When: late May to mid-June
Where: Elkmont area of Great Smoky Mountains National Park
There are many unique species of animals that call the Smokies home, but the synchronous fireflies might be the most unique of all.
The synchronous firefly (Photinus carolinus, or “lightning bug”) is very similar to many other species of fireflies that you might be familiar with across the world. It’s a small flying beetle with a section of its abdomen that serves as a bioluminescent “lantern”. The difference between these fireflies and others is the synchronous pattern of lighting that they display during their mating period.
The Elkmont area of Great Smoky Mountains National Park is world renowned for being home to the magnificent display of this unique species of firefly. Anywhere from late May to mid-June these fireflies can be seen nightly lighting up the dark hollows of the mountains.
The synchronization can be hard to describe to someone who hasn’t seen it.
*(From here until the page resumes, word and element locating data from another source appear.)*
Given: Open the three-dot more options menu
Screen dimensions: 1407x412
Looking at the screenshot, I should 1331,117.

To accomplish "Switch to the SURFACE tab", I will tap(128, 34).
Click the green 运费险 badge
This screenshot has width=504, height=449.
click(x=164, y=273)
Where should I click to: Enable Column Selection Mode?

The fireflies will flash multiple times for a few moments then they will almost completely cease flashing for 6 to 8 seconds, leaving the surrounding area almost pitch black. After a brief ceasing, the fireflies will again flash multiple times until the next break. This unique display typically starts around 9:30 PM and will continue through the night.
The reasoning behind the synchronous display is still relatively unknown. However, most experts agree that it has something to do with the mating process of the fireflies. Typically the male fireflies will fly around during their lighting display while the females remain stationary.
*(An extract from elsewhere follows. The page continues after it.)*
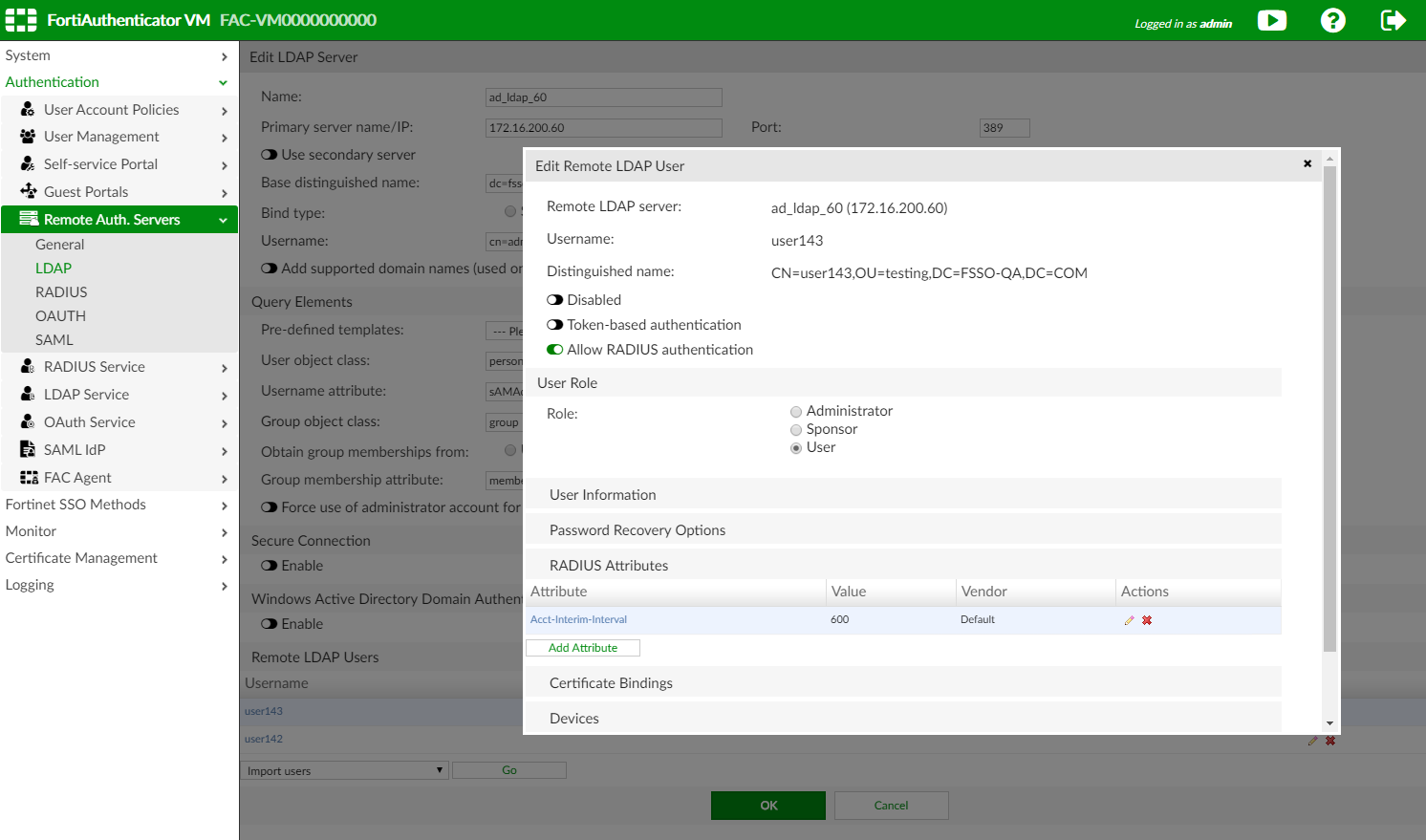Screen dimensions: 1426x840
Task: Click the FortiAuthenticator grid logo icon
Action: (21, 20)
Great Smoky Mountains National Park is not the only place where this display of the synchronous firefly can be seen, but it is certainly one of the best. In recent years, the demand to witness the event has grown so great that the National Park Service has had to close off the Elkmont area to through traffic and instead use shuttles from the Sugarlands Visitor Center to transport visitors that want to see the display.
Each year, starting at the end of April, parking passes to Sugarlands Visitor Center are sold online for the peak week of the firefly display. These tickets sell out almost instantly so if you plan on attending next year make sure and obtain all the information you will need.